[Exercise passage Boundary: Start]

Now and then, they talk about the time when Joy Roberts escaped what a doctor called a “mighty close” brush with death.

“We never quit celebrating,” said her husband, “from the time she got out of the hospital.”

When nightmares threaten dreams

Rande Lindner struggles to keep alive Camp Comia in Cheney, the dream he had shared with his late wife, Anita.

For nine years, they had saved and sweated to turn a collection of old buildings and cast-off equipment into a place where Civil Air Patrol cadets, Scouts and Camp Fire groups could come for a week or a weekend. Campers would cover utility bills; the Lindners would make sure they had beds, food and fun.

“It’s been a project of love - and insanity,” Rande Lindner said as he walked around the sagging buildings not far from the Cheney rodeo grounds.

Mellberg’s shooting spree put the dream in jeopardy.

In 1985, the Lindners signed a 10-year contract with the Dominican Sisters to buy the buildings and the surrounding 20 acres the religious order once had used as a home for troubled teens. They used Rande Lindner’s Army disability check to make mortgage payments. They had just completed forms to refinance the $60,000 balance last June when Anita was killed. She was hit by five bullets just before entering the hospital to refill a prescription.

Members of her church reroofed a dormitory last year, and the camp opened in July.

Her death put the loan on hold because the family suddenly had less income. Earlier this year, the Dominicans merged with another order, which wants no new financial contracts.

The camp’s directors have kicked around several ideas to raise money for Lindner’s final payment in July, but nothing has proved viable. It’s not like they can raise $60,000 with a bake sale, he said.

Some people tell him he should sue the Air Force to get the money to keep the camp afloat. A few days after his wife had been killed, lawyers began calling, offering to represent him and promising big settlements.

Lindner eventually may file a claim against the Air Force, but he doesn’t want to keep the couple’s dream on life support with a lawsuit.

“I’ll worry about (lawsuits) later.”

Most days, Lindner thinks he’ll “get through the pain and agony,” make Camp Comia work and continue to live in the nearby house with Richard, 15; Matt, 13; and Candace, 5. If they can’t find a way to keep the camp, they’ll move.

“I can’t live next to a dream that’s gone.”

‘Too tough to die’

The bullet that splintered his pelvis and tore through his colon forces Omer Karns to walk with a cane. But it didn’t keep him from his true joy in life, driving a van for the Disabled American Veterans.

The 70-year-old Rathdrum, Idaho, resident was dropping off a DAV member at the Fairchild hospital last June 20 when he saw other people in the waiting room begin to run. Suddenly, he felt a vibration in his lower back. Because he is deaf, Karns never heard the gunfire that filled the hospital.

As he fell, he wondered, “Why is somebody shooting us?”

He remembers only pieces of the next week, such as waking up with lights so bright “I thought I was in heaven.” It was an operating room.

Doctors initially doubted Karns would live, then doubted he’d walk.

“I surprised them,” he said. “I’m too tough to die.”

By September, he was back behind the wheel of the DAV van, ferrying North Idaho veterans to the Veterans Affairs and Fairchild hospitals. He took a month off in mid-December when his colostomy was reversed, but he was driving again by mid-January. Occasional pain and tightness in his abdomen require monitoring - and maybe more surgery.

Karns was “the forgotten victim” immediately after the shooting. Not an Air Force member, a veteran or a dependent, he didn’t qualify for the medical care and support systems those groups have. Veterans in Spokane and Coeur d’Alene started a trust fund for him.

Finally, Esther Westlake, his boss, called Fairchild officials to make sure the Air Force would cover his bills.

Since that time, she said, the Air Force “has been wonderful,” paying for his treatment at civilian hospitals.

Friends and relatives urged Karns to sue everyone - from the Air Force to the DAV. He refuses.

“Oh, I might sue for $2 so I can get some coffee,” he joked this month during a break from driving the van. “No. I won’t even do that. The Air Force has been too good to me.”

[Exercise passage Boundary: End]

Exercise objective: In the article about the shooting victims, how many bullets hit Anita Lindner?

[Dataset entries Boundary: Start]

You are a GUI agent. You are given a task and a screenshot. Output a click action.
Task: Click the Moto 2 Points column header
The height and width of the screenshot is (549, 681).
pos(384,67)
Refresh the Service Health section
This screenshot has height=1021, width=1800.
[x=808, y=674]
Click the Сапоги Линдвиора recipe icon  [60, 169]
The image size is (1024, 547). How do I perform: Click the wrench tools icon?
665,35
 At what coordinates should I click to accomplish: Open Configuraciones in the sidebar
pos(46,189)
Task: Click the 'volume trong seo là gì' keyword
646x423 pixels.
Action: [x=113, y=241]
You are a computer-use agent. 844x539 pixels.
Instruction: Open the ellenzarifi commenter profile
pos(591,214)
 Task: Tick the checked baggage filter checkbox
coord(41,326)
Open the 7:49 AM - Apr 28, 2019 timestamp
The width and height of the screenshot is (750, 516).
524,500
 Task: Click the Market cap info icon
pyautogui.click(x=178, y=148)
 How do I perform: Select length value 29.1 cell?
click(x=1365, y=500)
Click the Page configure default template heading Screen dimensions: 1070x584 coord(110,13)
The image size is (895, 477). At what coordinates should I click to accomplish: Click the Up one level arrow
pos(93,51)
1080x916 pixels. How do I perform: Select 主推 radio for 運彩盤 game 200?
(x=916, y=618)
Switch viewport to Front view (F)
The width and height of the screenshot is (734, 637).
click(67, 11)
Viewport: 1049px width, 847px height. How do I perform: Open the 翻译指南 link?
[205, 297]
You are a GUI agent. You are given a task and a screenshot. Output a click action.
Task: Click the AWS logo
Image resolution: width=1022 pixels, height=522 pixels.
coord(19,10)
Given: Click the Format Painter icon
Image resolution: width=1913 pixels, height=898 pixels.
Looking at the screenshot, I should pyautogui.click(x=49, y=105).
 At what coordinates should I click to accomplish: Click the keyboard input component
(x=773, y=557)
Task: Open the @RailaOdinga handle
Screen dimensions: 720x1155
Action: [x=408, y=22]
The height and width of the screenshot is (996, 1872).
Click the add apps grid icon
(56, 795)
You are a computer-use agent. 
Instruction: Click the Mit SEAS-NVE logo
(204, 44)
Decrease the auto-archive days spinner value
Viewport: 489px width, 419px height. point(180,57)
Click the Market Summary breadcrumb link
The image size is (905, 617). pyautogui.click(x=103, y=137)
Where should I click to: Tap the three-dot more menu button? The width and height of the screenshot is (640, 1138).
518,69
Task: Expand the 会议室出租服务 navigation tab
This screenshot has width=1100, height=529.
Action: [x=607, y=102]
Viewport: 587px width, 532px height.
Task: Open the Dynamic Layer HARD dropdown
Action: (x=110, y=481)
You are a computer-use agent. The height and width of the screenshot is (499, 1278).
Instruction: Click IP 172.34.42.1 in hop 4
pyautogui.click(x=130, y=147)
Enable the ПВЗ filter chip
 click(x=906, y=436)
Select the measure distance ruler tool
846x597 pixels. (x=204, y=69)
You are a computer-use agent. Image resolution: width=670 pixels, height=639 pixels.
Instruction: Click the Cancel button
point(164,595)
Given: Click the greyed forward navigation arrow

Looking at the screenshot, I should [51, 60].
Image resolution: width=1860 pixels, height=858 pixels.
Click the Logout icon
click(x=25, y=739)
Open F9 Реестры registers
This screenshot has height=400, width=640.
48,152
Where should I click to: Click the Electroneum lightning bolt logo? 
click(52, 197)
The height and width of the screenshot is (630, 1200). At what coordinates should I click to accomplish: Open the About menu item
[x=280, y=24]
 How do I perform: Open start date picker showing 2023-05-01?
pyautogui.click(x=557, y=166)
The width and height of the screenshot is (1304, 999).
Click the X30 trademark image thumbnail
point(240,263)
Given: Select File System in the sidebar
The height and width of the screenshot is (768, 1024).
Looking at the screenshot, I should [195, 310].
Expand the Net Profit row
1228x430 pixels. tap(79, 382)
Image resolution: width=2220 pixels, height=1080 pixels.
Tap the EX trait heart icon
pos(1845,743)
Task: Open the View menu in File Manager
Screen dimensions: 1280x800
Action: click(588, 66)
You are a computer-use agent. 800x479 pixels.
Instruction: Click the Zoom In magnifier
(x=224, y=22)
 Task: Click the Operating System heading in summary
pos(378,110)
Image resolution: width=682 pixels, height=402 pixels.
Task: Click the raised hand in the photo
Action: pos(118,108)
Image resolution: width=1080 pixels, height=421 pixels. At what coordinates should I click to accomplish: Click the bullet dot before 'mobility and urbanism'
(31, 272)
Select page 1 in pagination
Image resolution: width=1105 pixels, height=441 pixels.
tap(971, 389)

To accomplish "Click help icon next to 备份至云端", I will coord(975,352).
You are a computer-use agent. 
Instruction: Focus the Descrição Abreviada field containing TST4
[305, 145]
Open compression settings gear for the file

[Dataset entries Boundary: End]

Reply to the task: Five.